Exercise material:
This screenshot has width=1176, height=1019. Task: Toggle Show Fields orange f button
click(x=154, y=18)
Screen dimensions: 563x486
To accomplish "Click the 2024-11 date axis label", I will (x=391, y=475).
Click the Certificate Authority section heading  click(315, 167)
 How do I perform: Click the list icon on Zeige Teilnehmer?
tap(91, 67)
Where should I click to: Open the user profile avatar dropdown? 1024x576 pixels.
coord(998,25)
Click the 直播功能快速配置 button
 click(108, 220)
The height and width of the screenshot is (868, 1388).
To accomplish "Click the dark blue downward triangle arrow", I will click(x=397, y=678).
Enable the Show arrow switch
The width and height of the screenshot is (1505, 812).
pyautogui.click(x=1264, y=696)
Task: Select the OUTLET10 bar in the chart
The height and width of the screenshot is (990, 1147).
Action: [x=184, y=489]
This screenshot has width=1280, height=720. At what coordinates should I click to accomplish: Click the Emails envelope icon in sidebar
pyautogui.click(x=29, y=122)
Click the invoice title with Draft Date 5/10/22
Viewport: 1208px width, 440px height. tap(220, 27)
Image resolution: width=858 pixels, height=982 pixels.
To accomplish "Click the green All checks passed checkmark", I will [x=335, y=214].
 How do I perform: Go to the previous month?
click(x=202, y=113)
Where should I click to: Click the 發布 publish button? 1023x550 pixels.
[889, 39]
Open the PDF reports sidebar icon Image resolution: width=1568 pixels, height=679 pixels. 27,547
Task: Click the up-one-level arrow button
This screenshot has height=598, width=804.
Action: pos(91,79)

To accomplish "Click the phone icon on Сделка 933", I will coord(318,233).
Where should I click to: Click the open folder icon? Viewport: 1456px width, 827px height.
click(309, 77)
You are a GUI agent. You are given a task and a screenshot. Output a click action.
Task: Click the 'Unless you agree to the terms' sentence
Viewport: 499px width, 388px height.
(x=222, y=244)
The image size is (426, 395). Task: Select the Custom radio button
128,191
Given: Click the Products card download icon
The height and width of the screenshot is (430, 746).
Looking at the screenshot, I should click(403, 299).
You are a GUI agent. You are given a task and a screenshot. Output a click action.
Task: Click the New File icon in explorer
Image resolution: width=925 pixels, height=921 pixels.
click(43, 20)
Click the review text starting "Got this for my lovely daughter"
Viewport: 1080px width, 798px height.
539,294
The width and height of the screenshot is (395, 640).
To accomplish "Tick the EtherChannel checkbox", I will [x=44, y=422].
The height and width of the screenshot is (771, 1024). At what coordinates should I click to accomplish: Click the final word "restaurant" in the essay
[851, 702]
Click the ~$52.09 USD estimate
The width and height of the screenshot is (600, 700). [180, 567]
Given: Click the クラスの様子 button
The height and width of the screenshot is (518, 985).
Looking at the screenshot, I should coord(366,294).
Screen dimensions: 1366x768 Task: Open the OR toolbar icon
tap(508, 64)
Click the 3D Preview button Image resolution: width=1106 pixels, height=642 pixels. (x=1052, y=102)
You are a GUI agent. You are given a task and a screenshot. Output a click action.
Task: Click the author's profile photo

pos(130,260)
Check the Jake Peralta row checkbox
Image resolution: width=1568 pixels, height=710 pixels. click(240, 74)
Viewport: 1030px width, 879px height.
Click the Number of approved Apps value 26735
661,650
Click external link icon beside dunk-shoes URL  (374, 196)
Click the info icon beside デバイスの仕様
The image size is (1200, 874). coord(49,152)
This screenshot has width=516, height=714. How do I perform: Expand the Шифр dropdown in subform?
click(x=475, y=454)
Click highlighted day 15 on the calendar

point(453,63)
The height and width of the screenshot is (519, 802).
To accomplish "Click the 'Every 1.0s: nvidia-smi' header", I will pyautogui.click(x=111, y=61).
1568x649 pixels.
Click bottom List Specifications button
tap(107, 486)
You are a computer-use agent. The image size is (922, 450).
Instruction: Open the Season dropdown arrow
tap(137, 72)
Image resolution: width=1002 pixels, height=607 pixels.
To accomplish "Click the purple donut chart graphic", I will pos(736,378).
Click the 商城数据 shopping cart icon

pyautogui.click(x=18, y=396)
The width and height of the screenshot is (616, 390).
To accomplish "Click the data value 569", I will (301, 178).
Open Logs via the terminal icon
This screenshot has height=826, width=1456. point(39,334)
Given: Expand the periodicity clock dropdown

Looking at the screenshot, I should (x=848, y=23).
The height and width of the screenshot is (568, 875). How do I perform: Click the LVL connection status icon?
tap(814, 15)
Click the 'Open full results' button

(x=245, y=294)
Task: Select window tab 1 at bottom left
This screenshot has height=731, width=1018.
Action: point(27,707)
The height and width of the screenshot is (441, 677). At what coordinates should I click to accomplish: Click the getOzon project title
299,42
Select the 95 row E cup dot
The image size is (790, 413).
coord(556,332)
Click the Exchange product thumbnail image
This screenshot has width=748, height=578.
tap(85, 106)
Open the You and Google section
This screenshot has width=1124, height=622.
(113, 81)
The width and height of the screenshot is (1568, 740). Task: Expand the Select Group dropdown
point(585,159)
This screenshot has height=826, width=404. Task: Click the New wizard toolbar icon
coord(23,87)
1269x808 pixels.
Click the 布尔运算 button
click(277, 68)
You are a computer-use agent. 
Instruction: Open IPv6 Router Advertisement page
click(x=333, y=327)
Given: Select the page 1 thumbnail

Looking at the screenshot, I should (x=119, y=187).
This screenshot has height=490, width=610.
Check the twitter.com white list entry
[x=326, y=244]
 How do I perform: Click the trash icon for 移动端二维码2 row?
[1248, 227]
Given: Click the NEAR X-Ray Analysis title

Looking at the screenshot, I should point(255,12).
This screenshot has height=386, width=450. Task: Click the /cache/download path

Your assignment:
Could you write the whole listing out again, line for line?

Finished task:
This screenshot has width=1176, height=1019. Task: Toggle Show Fields orange f button
click(x=154, y=18)
Screen dimensions: 563x486
To accomplish "Click the 2024-11 date axis label", I will (x=391, y=475).
Click the Certificate Authority section heading  click(315, 167)
 How do I perform: Click the list icon on Zeige Teilnehmer?
tap(91, 67)
Where should I click to: Open the user profile avatar dropdown? 1024x576 pixels.
coord(998,25)
Click the 直播功能快速配置 button
 click(108, 220)
The height and width of the screenshot is (868, 1388).
To accomplish "Click the dark blue downward triangle arrow", I will click(x=397, y=678).
Enable the Show arrow switch
The width and height of the screenshot is (1505, 812).
pyautogui.click(x=1264, y=696)
Task: Select the OUTLET10 bar in the chart
The height and width of the screenshot is (990, 1147).
Action: [x=184, y=489]
This screenshot has width=1280, height=720. At what coordinates should I click to accomplish: Click the Emails envelope icon in sidebar
pyautogui.click(x=29, y=122)
Click the invoice title with Draft Date 5/10/22
Viewport: 1208px width, 440px height. tap(220, 27)
Image resolution: width=858 pixels, height=982 pixels.
To accomplish "Click the green All checks passed checkmark", I will [x=335, y=214].
 How do I perform: Go to the previous month?
click(x=202, y=113)
Where should I click to: Click the 發布 publish button? 1023x550 pixels.
[889, 39]
Open the PDF reports sidebar icon Image resolution: width=1568 pixels, height=679 pixels. 27,547
Task: Click the up-one-level arrow button
This screenshot has height=598, width=804.
Action: pos(91,79)

To accomplish "Click the phone icon on Сделка 933", I will coord(318,233).
Where should I click to: Click the open folder icon? Viewport: 1456px width, 827px height.
click(309, 77)
You are a GUI agent. You are given a task and a screenshot. Output a click action.
Task: Click the 'Unless you agree to the terms' sentence
Viewport: 499px width, 388px height.
(x=222, y=244)
The image size is (426, 395). Task: Select the Custom radio button
128,191
Given: Click the Products card download icon
The height and width of the screenshot is (430, 746).
Looking at the screenshot, I should click(403, 299).
You are a GUI agent. You are given a task and a screenshot. Output a click action.
Task: Click the New File icon in explorer
Image resolution: width=925 pixels, height=921 pixels.
click(43, 20)
Click the review text starting "Got this for my lovely daughter"
Viewport: 1080px width, 798px height.
539,294
The width and height of the screenshot is (395, 640).
To accomplish "Tick the EtherChannel checkbox", I will [x=44, y=422].
The height and width of the screenshot is (771, 1024). At what coordinates should I click to accomplish: Click the final word "restaurant" in the essay
[851, 702]
Click the ~$52.09 USD estimate
The width and height of the screenshot is (600, 700). [180, 567]
Given: Click the クラスの様子 button
The height and width of the screenshot is (518, 985).
Looking at the screenshot, I should coord(366,294).
Screen dimensions: 1366x768 Task: Open the OR toolbar icon
tap(508, 64)
Click the 3D Preview button Image resolution: width=1106 pixels, height=642 pixels. (x=1052, y=102)
You are a GUI agent. You are given a task and a screenshot. Output a click action.
Task: Click the author's profile photo

pos(130,260)
Check the Jake Peralta row checkbox
Image resolution: width=1568 pixels, height=710 pixels. click(240, 74)
Viewport: 1030px width, 879px height.
Click the Number of approved Apps value 26735
661,650
Click external link icon beside dunk-shoes URL  (374, 196)
Click the info icon beside デバイスの仕様
The image size is (1200, 874). coord(49,152)
This screenshot has width=516, height=714. How do I perform: Expand the Шифр dropdown in subform?
click(x=475, y=454)
Click highlighted day 15 on the calendar

point(453,63)
The height and width of the screenshot is (519, 802).
To accomplish "Click the 'Every 1.0s: nvidia-smi' header", I will pyautogui.click(x=111, y=61).
1568x649 pixels.
Click bottom List Specifications button
tap(107, 486)
You are a computer-use agent. The image size is (922, 450).
Instruction: Open the Season dropdown arrow
tap(137, 72)
Image resolution: width=1002 pixels, height=607 pixels.
To accomplish "Click the purple donut chart graphic", I will pos(736,378).
Click the 商城数据 shopping cart icon

pyautogui.click(x=18, y=396)
The width and height of the screenshot is (616, 390).
To accomplish "Click the data value 569", I will (301, 178).
Open Logs via the terminal icon
This screenshot has height=826, width=1456. point(39,334)
Given: Expand the periodicity clock dropdown

Looking at the screenshot, I should (x=848, y=23).
The height and width of the screenshot is (568, 875). How do I perform: Click the LVL connection status icon?
tap(814, 15)
Click the 'Open full results' button

(x=245, y=294)
Task: Select window tab 1 at bottom left
This screenshot has height=731, width=1018.
Action: point(27,707)
The height and width of the screenshot is (441, 677). At what coordinates should I click to accomplish: Click the getOzon project title
299,42
Select the 95 row E cup dot
The image size is (790, 413).
coord(556,332)
Click the Exchange product thumbnail image
This screenshot has width=748, height=578.
tap(85, 106)
Open the You and Google section
This screenshot has width=1124, height=622.
(113, 81)
The width and height of the screenshot is (1568, 740). Task: Expand the Select Group dropdown
point(585,159)
This screenshot has height=826, width=404. Task: Click the New wizard toolbar icon
coord(23,87)
1269x808 pixels.
Click the 布尔运算 button
click(277, 68)
You are a computer-use agent. 
Instruction: Open IPv6 Router Advertisement page
click(x=333, y=327)
Given: Select the page 1 thumbnail

Looking at the screenshot, I should (x=119, y=187).
This screenshot has height=490, width=610.
Check the twitter.com white list entry
[x=326, y=244]
 How do I perform: Click the trash icon for 移动端二维码2 row?
[1248, 227]
Given: Click the NEAR X-Ray Analysis title

Looking at the screenshot, I should point(255,12).
This screenshot has height=386, width=450. Task: Click the /cache/download path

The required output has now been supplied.